In the long term, hydrogen has been hailed as “the fuel of the future” as fuel cell cars have all the zero-emissions benefits of EVs and the range of internal combustion engine cars, but do not need heavy, bulky batteries nor a dedicated recharging infrastructure.

At the moment, there is just one hydrogen refuelling station in the UK open to the public – at the Honda production plant in Swindon – and fuel cell vehicles are not available for general sale. However, a small number are taking part in trials with selected fleets.


What's in a Label?

From November, new tyres will bear a label similar to the energy-saving-rating labels that can be found on white goods such as fridges and washing machines. New European legislation (Regulation 1222/2009) will require that any tyre sold in the UK comes with a label measuring its impact on the environment.

Tyre labels will contain three pieces of information. First, like white goods labels, they will demonstrate the fuel efficiency of the tyre using a categorisation system running from A to G. The category letter will be displayed on the label and each category will link to a colour, also on the label. A is bright green, G is dark red.
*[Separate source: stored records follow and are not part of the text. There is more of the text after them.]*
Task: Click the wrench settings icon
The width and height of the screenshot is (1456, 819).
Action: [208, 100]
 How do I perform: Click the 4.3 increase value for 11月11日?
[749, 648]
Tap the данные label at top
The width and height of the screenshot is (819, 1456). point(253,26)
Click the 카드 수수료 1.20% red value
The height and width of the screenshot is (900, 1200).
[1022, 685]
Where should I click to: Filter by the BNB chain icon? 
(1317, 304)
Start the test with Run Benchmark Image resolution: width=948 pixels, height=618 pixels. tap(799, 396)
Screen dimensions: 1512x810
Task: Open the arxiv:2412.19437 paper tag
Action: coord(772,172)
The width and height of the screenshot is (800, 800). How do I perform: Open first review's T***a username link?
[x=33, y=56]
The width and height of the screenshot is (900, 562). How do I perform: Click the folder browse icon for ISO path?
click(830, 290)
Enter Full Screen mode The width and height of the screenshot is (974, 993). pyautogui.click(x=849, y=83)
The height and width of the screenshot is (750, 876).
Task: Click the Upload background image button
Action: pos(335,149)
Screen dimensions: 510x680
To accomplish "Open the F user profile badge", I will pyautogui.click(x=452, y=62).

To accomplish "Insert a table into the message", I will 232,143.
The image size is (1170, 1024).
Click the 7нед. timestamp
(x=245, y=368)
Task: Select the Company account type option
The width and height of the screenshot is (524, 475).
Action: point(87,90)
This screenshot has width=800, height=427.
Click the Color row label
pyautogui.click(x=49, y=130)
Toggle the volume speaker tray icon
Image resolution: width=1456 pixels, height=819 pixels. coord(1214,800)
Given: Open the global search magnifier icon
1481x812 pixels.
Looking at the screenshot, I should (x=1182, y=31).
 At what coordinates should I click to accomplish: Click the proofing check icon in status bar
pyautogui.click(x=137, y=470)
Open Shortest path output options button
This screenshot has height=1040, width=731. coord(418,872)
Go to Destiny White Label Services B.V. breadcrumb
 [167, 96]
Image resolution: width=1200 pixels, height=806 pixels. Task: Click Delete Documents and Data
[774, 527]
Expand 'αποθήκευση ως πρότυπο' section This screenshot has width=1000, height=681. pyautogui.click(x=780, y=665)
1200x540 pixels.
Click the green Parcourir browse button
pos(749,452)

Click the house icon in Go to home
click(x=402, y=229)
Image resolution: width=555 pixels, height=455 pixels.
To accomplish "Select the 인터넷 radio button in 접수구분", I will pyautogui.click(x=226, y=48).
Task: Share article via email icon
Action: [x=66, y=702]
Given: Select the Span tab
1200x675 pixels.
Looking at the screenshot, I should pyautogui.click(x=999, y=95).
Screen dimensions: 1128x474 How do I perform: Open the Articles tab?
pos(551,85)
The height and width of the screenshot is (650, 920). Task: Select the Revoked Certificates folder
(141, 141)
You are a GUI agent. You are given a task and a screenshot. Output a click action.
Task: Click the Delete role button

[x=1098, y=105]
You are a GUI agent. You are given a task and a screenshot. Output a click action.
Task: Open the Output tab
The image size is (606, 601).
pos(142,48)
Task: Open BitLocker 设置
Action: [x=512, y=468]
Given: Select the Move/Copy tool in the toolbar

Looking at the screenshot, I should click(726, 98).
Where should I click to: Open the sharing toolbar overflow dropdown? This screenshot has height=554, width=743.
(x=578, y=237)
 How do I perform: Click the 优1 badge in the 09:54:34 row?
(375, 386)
The greener the category rating the higher the fuel efficiency of the tyre and the lower its environmental impact. Second, tyre labels will offer information on wet braking distances so that motorists can be sure they are buying a safe tyre if they select one that is also highly environmentally friendly. The third piece of information will be the noise levels of each tyre at speed, measured in decibels.

So what makes a tyre “green” and why do tyres impact the fuel efficiency of a vehicle? As tyres roll along the road they deform to accommodate changes in the road surface. As the tyres deform they release energy in the form of heat. This energy comes from the engine and can account for up to 25% of all fuel used.

The majority of this is to overcome the resistance of the tyres alone, so accounts for no distance travelled and therefore, on average, one in every four visits to the fuel pumps only covers getting the tyres moving from standstill.

The new breed of “green tyres” contains a high percentage of neodymium polybutadiene rubber – a synthetic rubber that has been specifically designed to retain more of the energy that is usually released by tyre deformation, reducing energy consumption and therefore fuel consumption. So small changes to the materials in a tyre can have a massive impact on fuel and environmental efficiency.

Buying green tyres thus reduces fuel consumption and produces less carbon dioxide. Research from the University of Munich suggests that, on average, a family car travelling 20,000 miles a year can reduce its carbon emissions by up to 300kg and drop its annual fuel bills by up to £250 by switching to a set of A-rated green tyres.

The figures suggest that tyre labelling, if used properly, will have a significant impact on both the environment and our wallets.